Exercises to complete
(A) According to the news article, how many community coalitions in Maine will receive funding, and how much will they receive in total?
(B) Print everything in the news article from "In Portland, where" down to "a new start.".

[[ Passage shown, beginning ]]

Speaking to a town hall forum about the state’s opioid epidemic in Bangor, Michael Botticelli, the acting director of the Office of National Drug Control Policy, announced that 19 community coalitions in Maine will receive $7.5 million to fight substance abuse.

Under the Drug-Free Communities Support Program, a total of $84 million will be awarded to 680 program grantees this year, including the communities in Maine. The program, under the ONDCP, is motivated by the philosophy that local drug problems require local solutions.

In Portland, where the drug czar visited people in recovery and their family members at the Portland Recovery Community Center, Botticelli said communities must focus on access to jobs, housing, and education for those with criminal records related to substance abuse.

The drug czar, who has been public about his own recovery from alcoholism, emphasized that addiction is a disease and that the stigma surrounding it is harmful, preventing people from seeking opportunities for a new start.

Botticelli’s remarks reflect the Obama administration’s approach to drug policy, which favors prevention over incarceration. “We can’t arrest and incarcerate our way out of this problem,” he said earlier on his visit.

Botticelli explained that this draconian approach has resulted in high recidivism rates and crippling expenses for courts and jails across the country. He said his office has worked with the Department of Housing and Urban Development to provide better access to housing for those who are released from jail, as well as the Department of Education to help people with criminal records obtain financial aid and loans.

Botticelli said he chose Maine to highlight the program’s approach to preventing drug abuse because, like many other states, it is in the midst of a substance abuse problem spurred by prescription painkillers.

In 2012, Maine doctors wrote 21.8 prescriptions per 100 residents for long-term, extended-release opiate medications such as OxyContin, which is more than twice the national average of 10.3 prescriptions per 100 people, according to a study by the Centers for Disease Control and Prevention.

[[ Passage shown, end ]]
[[ Stored data, beginning ]]

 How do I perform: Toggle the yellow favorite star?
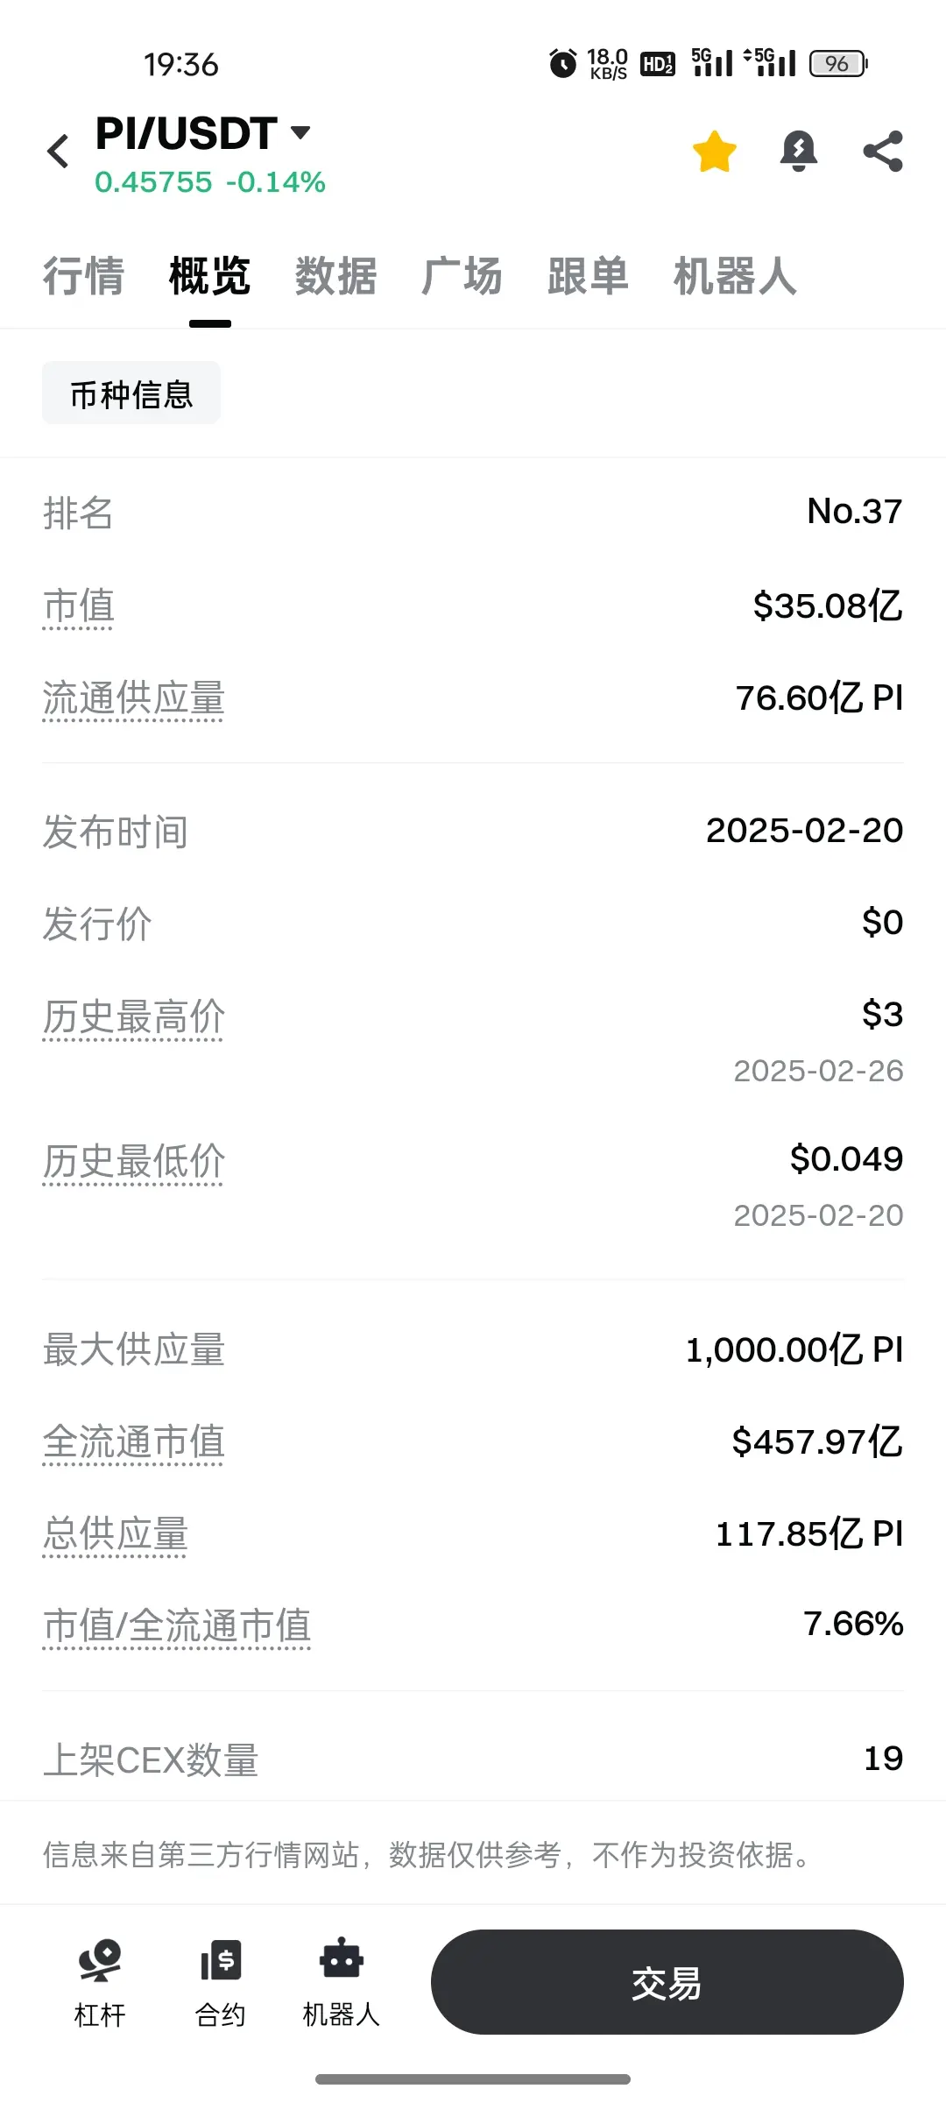tap(714, 152)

[[ Stored data, end ]]

Task-by-task solutions
(A) 19 community coalitions will receive $7.5 million.

(B)
In Portland, where the drug czar visited people in recovery and their family members at the Portland Recovery Community Center, Botticelli said communities must focus on access to jobs, housing, and education for those with criminal records related to substance abuse.

The drug czar, who has been public about his own recovery from alcoholism, emphasized that addiction is a disease and that the stigma surrounding it is harmful, preventing people from seeking opportunities for a new start.